§ **Task description**
Copy out all of the material. Every line must match the original.

──────── Data to process ────────

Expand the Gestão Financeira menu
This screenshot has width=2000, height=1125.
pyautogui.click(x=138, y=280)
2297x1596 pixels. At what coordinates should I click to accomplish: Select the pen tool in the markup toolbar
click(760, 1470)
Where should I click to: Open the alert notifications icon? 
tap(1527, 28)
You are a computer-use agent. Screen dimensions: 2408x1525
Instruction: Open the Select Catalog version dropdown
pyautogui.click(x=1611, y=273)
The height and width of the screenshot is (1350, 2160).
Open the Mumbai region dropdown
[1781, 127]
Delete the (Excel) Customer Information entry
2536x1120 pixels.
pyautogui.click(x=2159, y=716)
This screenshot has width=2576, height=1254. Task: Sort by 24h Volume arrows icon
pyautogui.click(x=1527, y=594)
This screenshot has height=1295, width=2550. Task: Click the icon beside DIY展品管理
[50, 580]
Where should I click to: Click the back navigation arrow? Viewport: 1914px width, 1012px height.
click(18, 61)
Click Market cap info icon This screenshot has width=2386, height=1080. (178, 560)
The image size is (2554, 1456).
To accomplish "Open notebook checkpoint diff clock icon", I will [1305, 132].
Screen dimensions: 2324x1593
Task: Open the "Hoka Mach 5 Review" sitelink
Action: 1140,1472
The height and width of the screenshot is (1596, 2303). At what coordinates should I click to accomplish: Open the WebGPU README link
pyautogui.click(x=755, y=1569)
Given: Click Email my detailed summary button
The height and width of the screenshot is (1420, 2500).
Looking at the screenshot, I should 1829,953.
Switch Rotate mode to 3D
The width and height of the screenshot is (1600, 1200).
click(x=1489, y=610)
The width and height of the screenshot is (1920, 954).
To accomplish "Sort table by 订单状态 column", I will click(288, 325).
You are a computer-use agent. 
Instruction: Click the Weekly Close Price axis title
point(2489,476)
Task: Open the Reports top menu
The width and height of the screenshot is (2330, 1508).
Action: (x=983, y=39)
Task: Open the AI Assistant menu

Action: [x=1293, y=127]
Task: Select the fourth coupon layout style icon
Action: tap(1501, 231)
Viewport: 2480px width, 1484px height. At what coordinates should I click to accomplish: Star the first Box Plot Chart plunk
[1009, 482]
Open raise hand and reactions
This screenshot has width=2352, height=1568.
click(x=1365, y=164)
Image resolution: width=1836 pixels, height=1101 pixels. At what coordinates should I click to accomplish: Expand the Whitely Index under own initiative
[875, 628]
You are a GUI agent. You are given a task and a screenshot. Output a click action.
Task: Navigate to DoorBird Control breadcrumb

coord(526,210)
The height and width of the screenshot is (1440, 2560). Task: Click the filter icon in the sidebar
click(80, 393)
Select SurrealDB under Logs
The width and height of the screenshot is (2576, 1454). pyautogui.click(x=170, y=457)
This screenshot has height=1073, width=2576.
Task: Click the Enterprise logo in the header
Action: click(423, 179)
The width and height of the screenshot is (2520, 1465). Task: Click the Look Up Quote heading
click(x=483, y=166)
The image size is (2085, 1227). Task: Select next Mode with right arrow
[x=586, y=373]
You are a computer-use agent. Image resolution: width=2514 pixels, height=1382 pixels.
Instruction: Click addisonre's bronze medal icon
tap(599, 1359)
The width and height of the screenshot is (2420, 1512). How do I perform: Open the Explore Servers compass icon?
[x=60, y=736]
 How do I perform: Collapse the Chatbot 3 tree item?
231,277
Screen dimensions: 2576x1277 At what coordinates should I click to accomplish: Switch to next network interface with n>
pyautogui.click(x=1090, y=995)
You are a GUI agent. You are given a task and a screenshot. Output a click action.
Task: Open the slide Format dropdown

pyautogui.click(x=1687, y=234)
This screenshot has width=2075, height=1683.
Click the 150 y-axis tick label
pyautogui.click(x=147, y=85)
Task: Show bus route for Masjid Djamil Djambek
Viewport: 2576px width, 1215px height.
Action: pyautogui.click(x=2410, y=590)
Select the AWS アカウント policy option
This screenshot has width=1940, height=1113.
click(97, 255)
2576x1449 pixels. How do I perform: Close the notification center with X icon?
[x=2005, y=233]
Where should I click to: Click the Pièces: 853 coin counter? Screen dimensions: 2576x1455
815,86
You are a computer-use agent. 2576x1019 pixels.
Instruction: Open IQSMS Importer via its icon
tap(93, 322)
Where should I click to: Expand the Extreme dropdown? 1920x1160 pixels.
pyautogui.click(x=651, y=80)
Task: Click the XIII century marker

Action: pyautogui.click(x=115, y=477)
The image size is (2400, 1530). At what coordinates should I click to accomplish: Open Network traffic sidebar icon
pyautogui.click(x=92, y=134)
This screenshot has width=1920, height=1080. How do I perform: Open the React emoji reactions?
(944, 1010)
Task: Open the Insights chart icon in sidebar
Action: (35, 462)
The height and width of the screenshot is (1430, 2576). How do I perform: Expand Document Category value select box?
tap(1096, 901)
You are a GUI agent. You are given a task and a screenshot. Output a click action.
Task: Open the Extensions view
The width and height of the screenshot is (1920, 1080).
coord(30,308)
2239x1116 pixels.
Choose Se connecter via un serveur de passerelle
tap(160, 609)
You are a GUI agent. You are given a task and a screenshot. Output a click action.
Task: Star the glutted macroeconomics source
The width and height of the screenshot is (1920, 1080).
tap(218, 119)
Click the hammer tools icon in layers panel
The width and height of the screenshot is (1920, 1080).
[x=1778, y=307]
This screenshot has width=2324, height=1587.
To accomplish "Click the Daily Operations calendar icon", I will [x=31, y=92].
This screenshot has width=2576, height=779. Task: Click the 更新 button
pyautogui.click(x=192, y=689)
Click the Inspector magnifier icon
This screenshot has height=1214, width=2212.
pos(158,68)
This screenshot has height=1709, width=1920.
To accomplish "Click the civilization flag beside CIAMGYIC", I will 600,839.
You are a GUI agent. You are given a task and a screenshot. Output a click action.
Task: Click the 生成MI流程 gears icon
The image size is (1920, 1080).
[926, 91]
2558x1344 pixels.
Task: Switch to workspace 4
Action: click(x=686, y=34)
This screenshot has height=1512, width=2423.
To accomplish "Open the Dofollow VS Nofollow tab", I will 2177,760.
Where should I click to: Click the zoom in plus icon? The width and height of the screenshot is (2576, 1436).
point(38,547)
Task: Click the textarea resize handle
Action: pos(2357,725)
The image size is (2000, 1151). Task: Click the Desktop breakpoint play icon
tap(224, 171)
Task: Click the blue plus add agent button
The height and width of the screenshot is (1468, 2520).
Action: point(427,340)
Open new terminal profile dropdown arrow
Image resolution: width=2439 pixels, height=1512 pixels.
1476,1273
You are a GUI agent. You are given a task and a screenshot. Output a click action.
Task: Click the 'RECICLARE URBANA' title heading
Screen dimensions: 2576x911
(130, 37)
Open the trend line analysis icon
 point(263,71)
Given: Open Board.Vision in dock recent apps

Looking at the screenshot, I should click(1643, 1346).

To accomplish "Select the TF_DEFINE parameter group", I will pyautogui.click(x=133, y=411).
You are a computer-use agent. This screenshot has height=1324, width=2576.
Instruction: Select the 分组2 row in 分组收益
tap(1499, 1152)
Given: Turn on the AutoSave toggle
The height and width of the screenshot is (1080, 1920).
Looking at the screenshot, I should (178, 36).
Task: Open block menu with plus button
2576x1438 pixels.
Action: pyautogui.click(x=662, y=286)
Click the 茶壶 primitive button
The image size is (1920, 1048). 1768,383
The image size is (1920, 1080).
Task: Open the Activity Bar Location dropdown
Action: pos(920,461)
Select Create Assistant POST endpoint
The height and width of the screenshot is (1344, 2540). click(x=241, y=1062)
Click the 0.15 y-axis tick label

────────

§ **Result**
Expand the Gestão Financeira menu
This screenshot has width=2000, height=1125.
pyautogui.click(x=138, y=280)
2297x1596 pixels. At what coordinates should I click to accomplish: Select the pen tool in the markup toolbar
click(760, 1470)
Where should I click to: Open the alert notifications icon? 
tap(1527, 28)
You are a computer-use agent. Screen dimensions: 2408x1525
Instruction: Open the Select Catalog version dropdown
pyautogui.click(x=1611, y=273)
The height and width of the screenshot is (1350, 2160).
Open the Mumbai region dropdown
[1781, 127]
Delete the (Excel) Customer Information entry
2536x1120 pixels.
pyautogui.click(x=2159, y=716)
This screenshot has width=2576, height=1254. Task: Sort by 24h Volume arrows icon
pyautogui.click(x=1527, y=594)
This screenshot has height=1295, width=2550. Task: Click the icon beside DIY展品管理
[50, 580]
Where should I click to: Click the back navigation arrow? Viewport: 1914px width, 1012px height.
click(18, 61)
Click Market cap info icon This screenshot has width=2386, height=1080. (178, 560)
The image size is (2554, 1456).
To accomplish "Open notebook checkpoint diff clock icon", I will [1305, 132].
Screen dimensions: 2324x1593
Task: Open the "Hoka Mach 5 Review" sitelink
Action: 1140,1472
The height and width of the screenshot is (1596, 2303). At what coordinates should I click to accomplish: Open the WebGPU README link
pyautogui.click(x=755, y=1569)
Given: Click Email my detailed summary button
The height and width of the screenshot is (1420, 2500).
Looking at the screenshot, I should 1829,953.
Switch Rotate mode to 3D
The width and height of the screenshot is (1600, 1200).
click(x=1489, y=610)
The width and height of the screenshot is (1920, 954).
To accomplish "Sort table by 订单状态 column", I will click(288, 325).
You are a computer-use agent. 
Instruction: Click the Weekly Close Price axis title
point(2489,476)
Task: Open the Reports top menu
The width and height of the screenshot is (2330, 1508).
Action: (x=983, y=39)
Task: Open the AI Assistant menu

Action: [x=1293, y=127]
Task: Select the fourth coupon layout style icon
Action: tap(1501, 231)
Viewport: 2480px width, 1484px height. At what coordinates should I click to accomplish: Star the first Box Plot Chart plunk
[1009, 482]
Open raise hand and reactions
This screenshot has width=2352, height=1568.
click(x=1365, y=164)
Image resolution: width=1836 pixels, height=1101 pixels. At what coordinates should I click to accomplish: Expand the Whitely Index under own initiative
[875, 628]
You are a GUI agent. You are given a task and a screenshot. Output a click action.
Task: Navigate to DoorBird Control breadcrumb

coord(526,210)
The height and width of the screenshot is (1440, 2560). Task: Click the filter icon in the sidebar
click(80, 393)
Select SurrealDB under Logs
The width and height of the screenshot is (2576, 1454). pyautogui.click(x=170, y=457)
This screenshot has height=1073, width=2576.
Task: Click the Enterprise logo in the header
Action: click(423, 179)
The width and height of the screenshot is (2520, 1465). Task: Click the Look Up Quote heading
click(x=483, y=166)
The image size is (2085, 1227). Task: Select next Mode with right arrow
[x=586, y=373]
You are a computer-use agent. Image resolution: width=2514 pixels, height=1382 pixels.
Instruction: Click addisonre's bronze medal icon
tap(599, 1359)
The width and height of the screenshot is (2420, 1512). How do I perform: Open the Explore Servers compass icon?
[x=60, y=736]
 How do I perform: Collapse the Chatbot 3 tree item?
231,277
Screen dimensions: 2576x1277 At what coordinates should I click to accomplish: Switch to next network interface with n>
pyautogui.click(x=1090, y=995)
You are a GUI agent. You are given a task and a screenshot. Output a click action.
Task: Open the slide Format dropdown

pyautogui.click(x=1687, y=234)
This screenshot has width=2075, height=1683.
Click the 150 y-axis tick label
pyautogui.click(x=147, y=85)
Task: Show bus route for Masjid Djamil Djambek
Viewport: 2576px width, 1215px height.
Action: pyautogui.click(x=2410, y=590)
Select the AWS アカウント policy option
This screenshot has width=1940, height=1113.
click(97, 255)
2576x1449 pixels. How do I perform: Close the notification center with X icon?
[x=2005, y=233]
Where should I click to: Click the Pièces: 853 coin counter? Screen dimensions: 2576x1455
815,86
You are a computer-use agent. 2576x1019 pixels.
Instruction: Open IQSMS Importer via its icon
tap(93, 322)
Where should I click to: Expand the Extreme dropdown? 1920x1160 pixels.
pyautogui.click(x=651, y=80)
Task: Click the XIII century marker

Action: pyautogui.click(x=115, y=477)
The image size is (2400, 1530). At what coordinates should I click to accomplish: Open Network traffic sidebar icon
pyautogui.click(x=92, y=134)
This screenshot has width=1920, height=1080. How do I perform: Open the React emoji reactions?
(944, 1010)
Task: Open the Insights chart icon in sidebar
Action: (35, 462)
The height and width of the screenshot is (1430, 2576). How do I perform: Expand Document Category value select box?
tap(1096, 901)
You are a GUI agent. You are given a task and a screenshot. Output a click action.
Task: Open the Extensions view
The width and height of the screenshot is (1920, 1080).
coord(30,308)
2239x1116 pixels.
Choose Se connecter via un serveur de passerelle
tap(160, 609)
You are a GUI agent. You are given a task and a screenshot. Output a click action.
Task: Star the glutted macroeconomics source
The width and height of the screenshot is (1920, 1080).
tap(218, 119)
Click the hammer tools icon in layers panel
The width and height of the screenshot is (1920, 1080).
[x=1778, y=307]
This screenshot has width=2324, height=1587.
To accomplish "Click the Daily Operations calendar icon", I will [x=31, y=92].
This screenshot has width=2576, height=779. Task: Click the 更新 button
pyautogui.click(x=192, y=689)
Click the Inspector magnifier icon
This screenshot has height=1214, width=2212.
pos(158,68)
This screenshot has height=1709, width=1920.
To accomplish "Click the civilization flag beside CIAMGYIC", I will 600,839.
You are a GUI agent. You are given a task and a screenshot. Output a click action.
Task: Click the 生成MI流程 gears icon
The image size is (1920, 1080).
[926, 91]
2558x1344 pixels.
Task: Switch to workspace 4
Action: click(x=686, y=34)
This screenshot has height=1512, width=2423.
To accomplish "Open the Dofollow VS Nofollow tab", I will 2177,760.
Where should I click to: Click the zoom in plus icon? The width and height of the screenshot is (2576, 1436).
point(38,547)
Task: Click the textarea resize handle
Action: pos(2357,725)
The image size is (2000, 1151). Task: Click the Desktop breakpoint play icon
tap(224, 171)
Task: Click the blue plus add agent button
The height and width of the screenshot is (1468, 2520).
Action: point(427,340)
Open new terminal profile dropdown arrow
Image resolution: width=2439 pixels, height=1512 pixels.
1476,1273
You are a GUI agent. You are given a task and a screenshot. Output a click action.
Task: Click the 'RECICLARE URBANA' title heading
Screen dimensions: 2576x911
(130, 37)
Open the trend line analysis icon
 point(263,71)
Given: Open Board.Vision in dock recent apps

Looking at the screenshot, I should click(1643, 1346).

To accomplish "Select the TF_DEFINE parameter group", I will pyautogui.click(x=133, y=411).
You are a computer-use agent. This screenshot has height=1324, width=2576.
Instruction: Select the 分组2 row in 分组收益
tap(1499, 1152)
Given: Turn on the AutoSave toggle
The height and width of the screenshot is (1080, 1920).
Looking at the screenshot, I should (178, 36).
Task: Open block menu with plus button
2576x1438 pixels.
Action: pyautogui.click(x=662, y=286)
Click the 茶壶 primitive button
The image size is (1920, 1048). 1768,383
The image size is (1920, 1080).
Task: Open the Activity Bar Location dropdown
Action: pos(920,461)
Select Create Assistant POST endpoint
The height and width of the screenshot is (1344, 2540). click(x=241, y=1062)
Click the 0.15 y-axis tick label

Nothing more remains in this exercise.